**INSTRUCTIONS TO FOLLOW**
Copy word for word the lines in the records below, starting at the line with "Screen dimensions: 1514x840" and ending at the line with "Given: Open the Brand: Gndie link". Skip the pictures.

**MATERIAL PROVIDED**
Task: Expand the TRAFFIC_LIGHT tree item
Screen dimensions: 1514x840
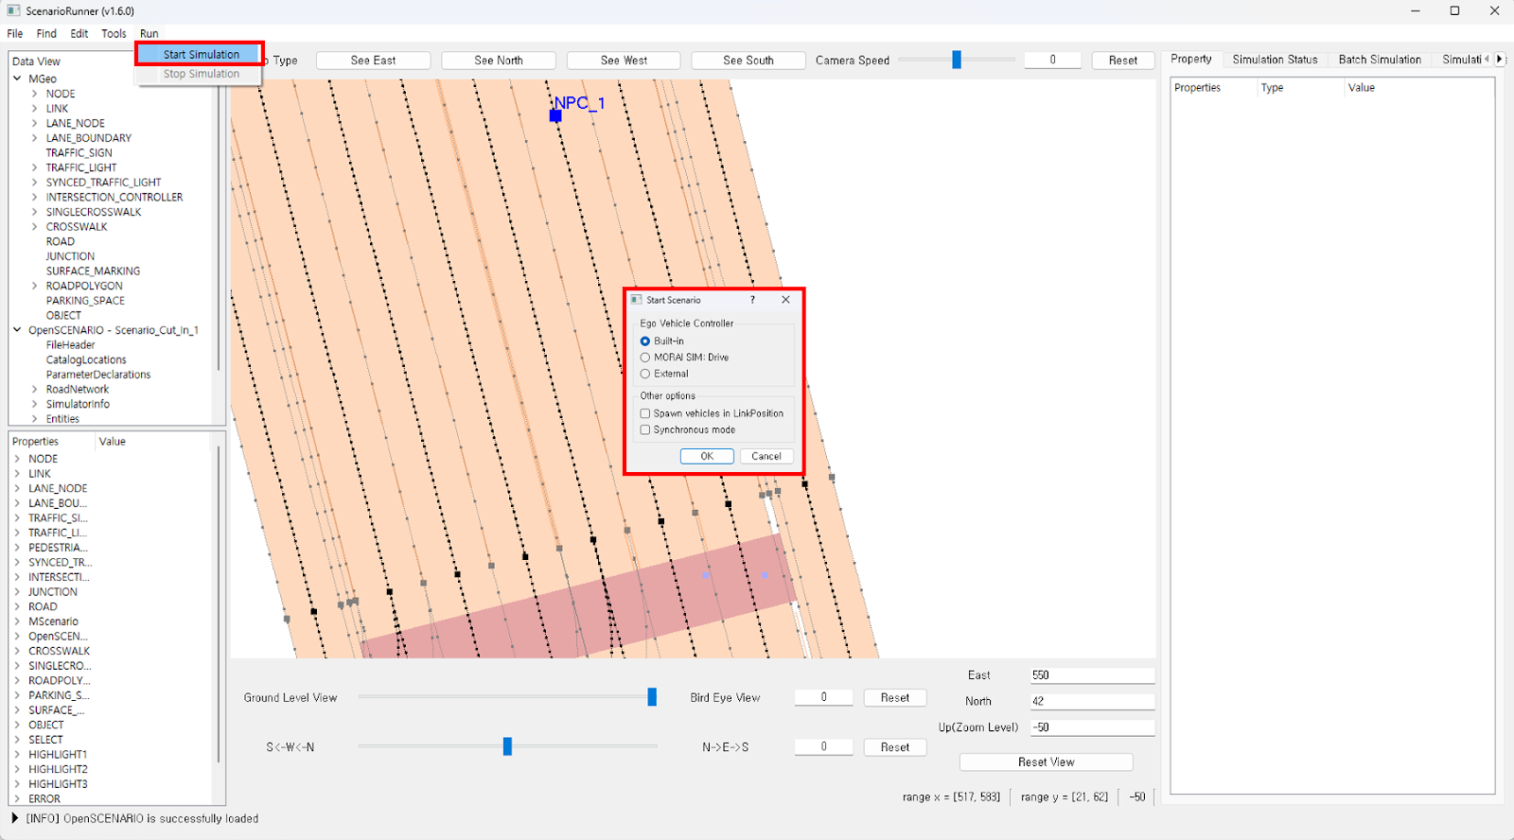Action: (35, 167)
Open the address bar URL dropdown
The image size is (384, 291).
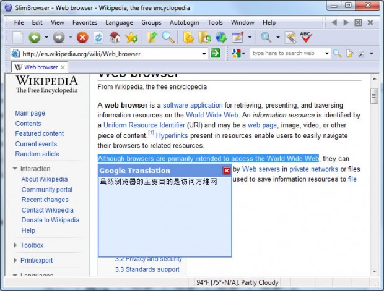coord(203,53)
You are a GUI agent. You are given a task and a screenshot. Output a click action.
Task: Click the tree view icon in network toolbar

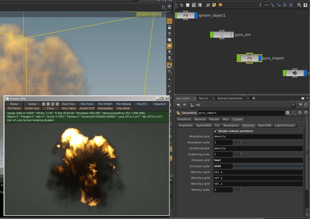pyautogui.click(x=181, y=5)
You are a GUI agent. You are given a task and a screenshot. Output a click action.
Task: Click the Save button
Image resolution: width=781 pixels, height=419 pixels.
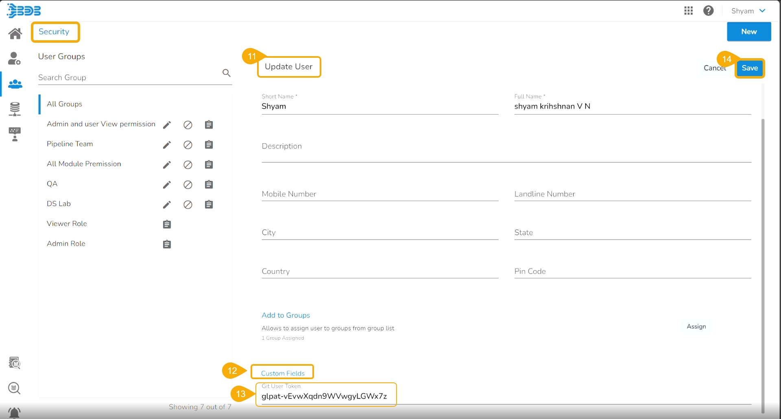click(x=749, y=68)
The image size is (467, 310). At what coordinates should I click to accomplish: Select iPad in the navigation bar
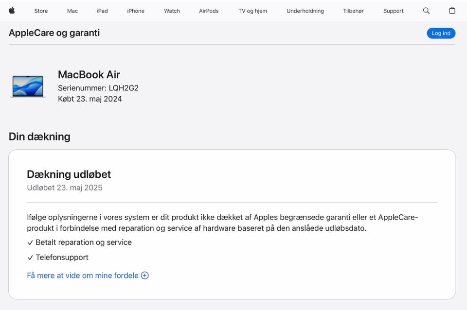click(102, 11)
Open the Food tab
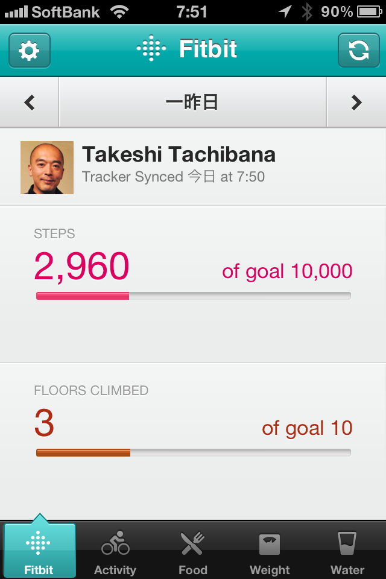 pyautogui.click(x=192, y=551)
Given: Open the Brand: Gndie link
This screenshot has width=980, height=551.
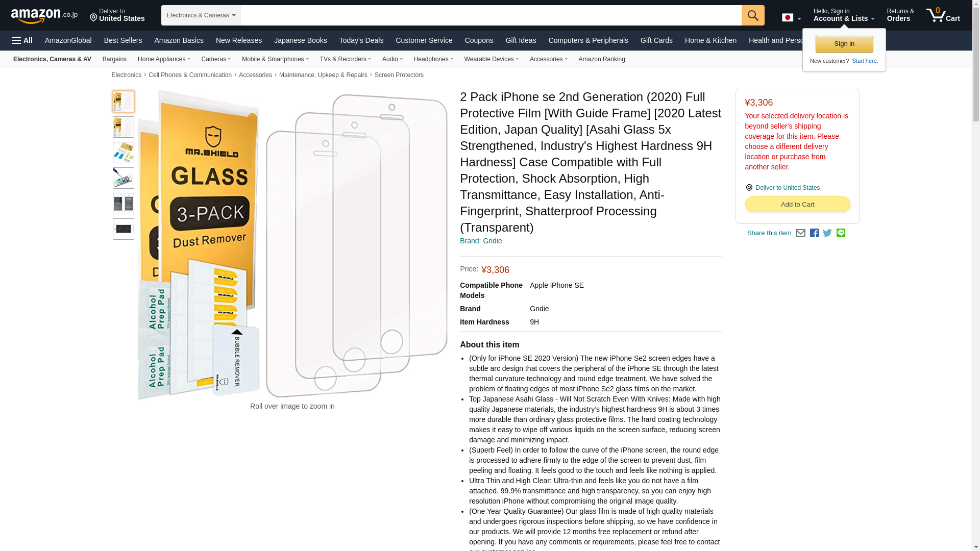Looking at the screenshot, I should click(481, 241).
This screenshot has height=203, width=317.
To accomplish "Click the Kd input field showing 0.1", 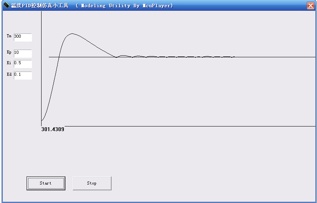I will pyautogui.click(x=23, y=75).
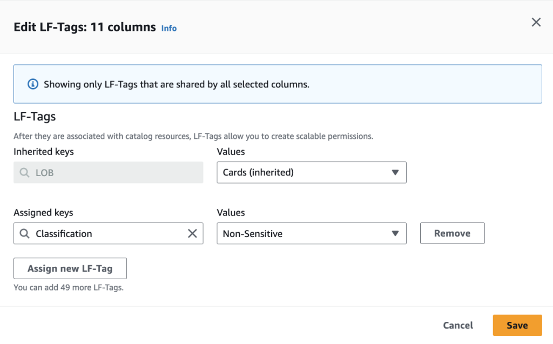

**TASK RESULT**
Screen dimensions: 1514x840
Action: (35, 167)
Open the address bar URL dropdown
The image size is (384, 291).
coord(203,53)
You are a GUI agent. You are given a task and a screenshot. Output a click action.
Task: Click the tree view icon in network toolbar

pyautogui.click(x=181, y=5)
You are a GUI agent. You are given a task and a screenshot. Output a click action.
Task: Click the Save button
Image resolution: width=781 pixels, height=419 pixels.
click(x=749, y=68)
The image size is (467, 310). At what coordinates should I click to accomplish: Select iPad in the navigation bar
click(102, 11)
Open the Food tab
 pyautogui.click(x=192, y=551)
Given: Open the Brand: Gndie link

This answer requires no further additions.